───── Texte proposé

Entre Rohmer et Bruno Dumont

Tout d’abord, Equinoxe peut se regarder du début à la fin, ce qui, il me semble, fait déjà son originalité. Les dialogues demandent la même attention que ceux de Ma nuit chez Maud de Rohmer, et les ambiances champêtres ne sont pas étrangères à celles du cinéma de la Nouvelle vague, tournée affectueusement en dérision. Et pourtant, sans le savoir, ou en connaissance de cause, John B. Root a réalisé un film emprunt de mysticisme, entre Rohmer et les plus beaux Bruno Dumont. Les fausses ingénues y développent un phrasé compliqué et amusant. Eros n’est pas triste dans Equinoxe, on rit. Bataille le disait bien, Eros prête à rire autant qu’il peut être tragique. La bande originale du film est intégralement jouée au piano par une artiste talentueuse, ce qui accentue les émotions non pas liée au désir, mais à l’amour – tout en reposant l’esprit. Quand le porno sort de la chambre, il rencontre la poésie, pour donner, comme le dit John B. Root, une « polissonnerie mystico-hédoniste-portnawak ».

──────────
───── Extrait des données

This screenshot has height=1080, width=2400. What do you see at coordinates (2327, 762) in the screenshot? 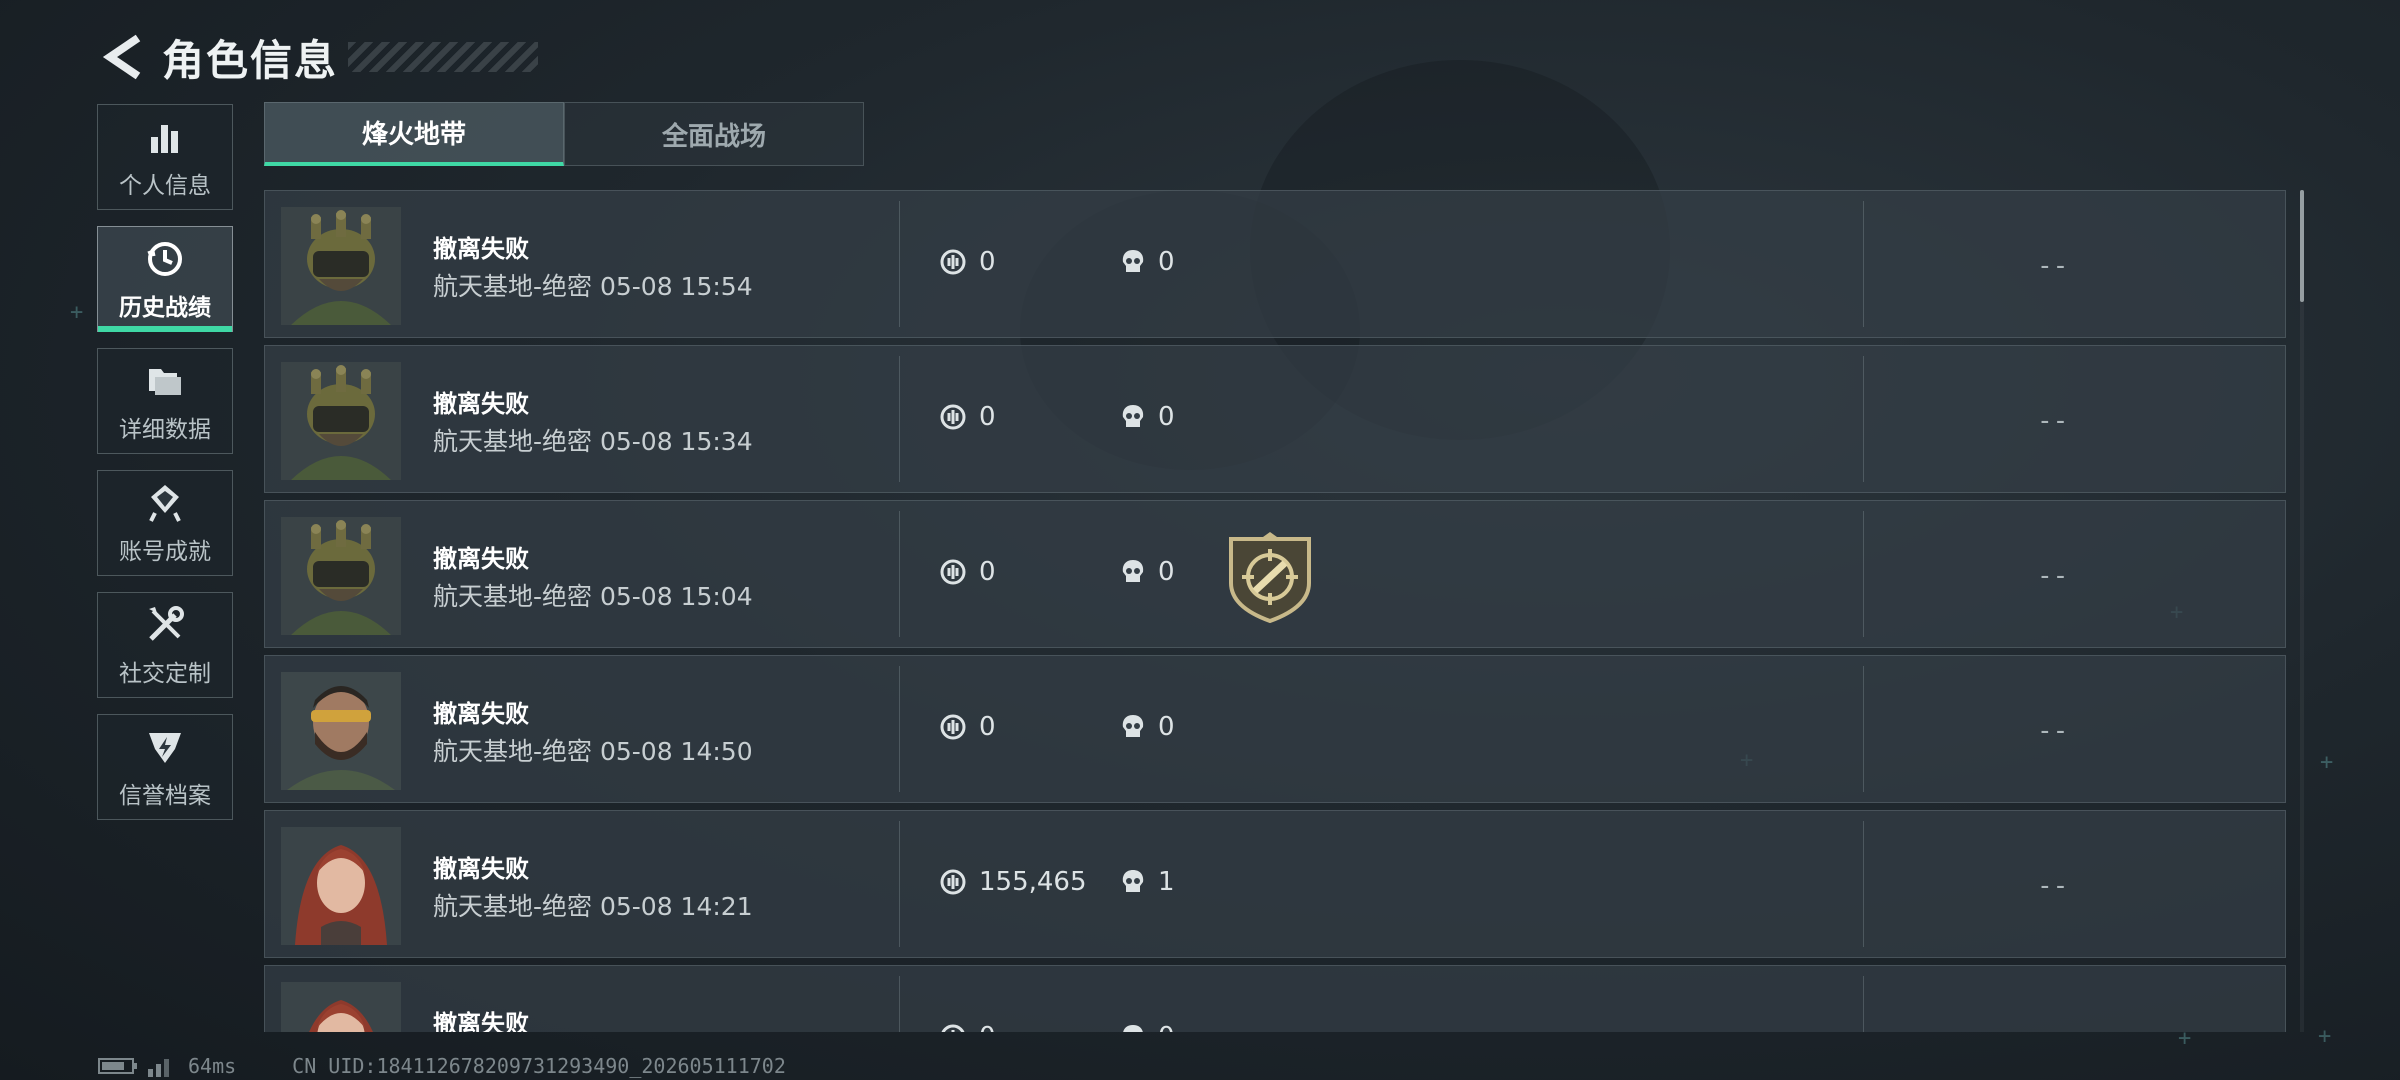
I see `background-crosshair: +` at bounding box center [2327, 762].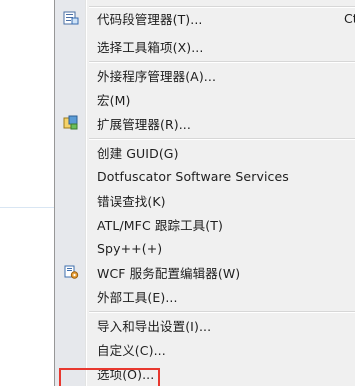  I want to click on wcf-config-icon, so click(71, 272).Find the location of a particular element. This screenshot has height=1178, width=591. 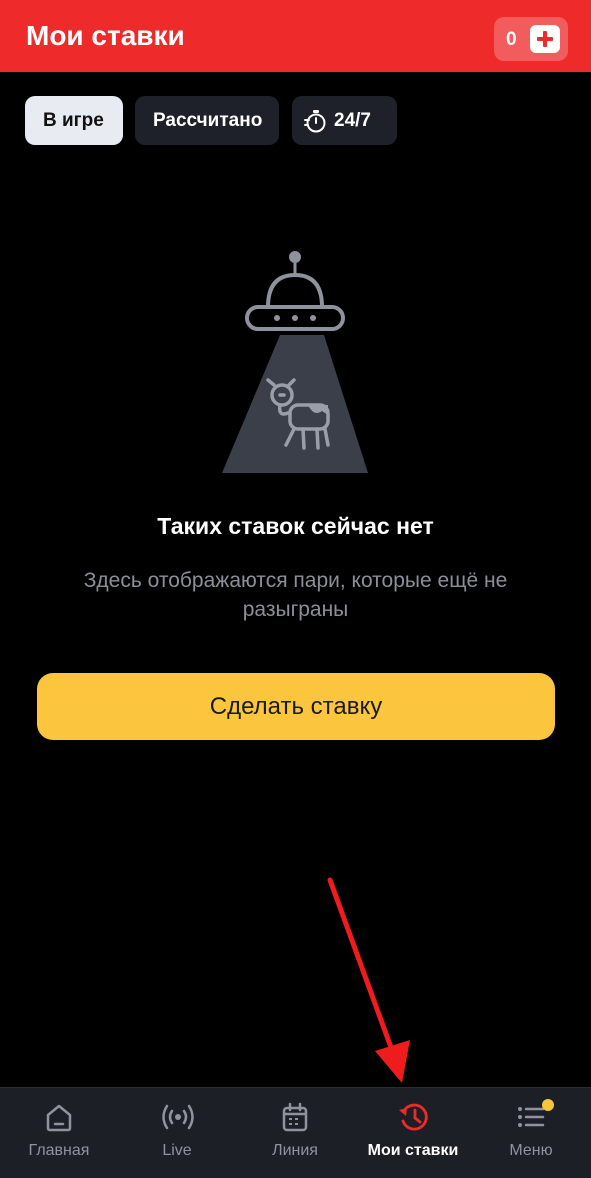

──────────

Dans le texte sur le film Equinoxe, sur quel instrument la bande originale est-elle jouée ?

▶ **Corrigé**
La bande originale est intégralement jouée au piano.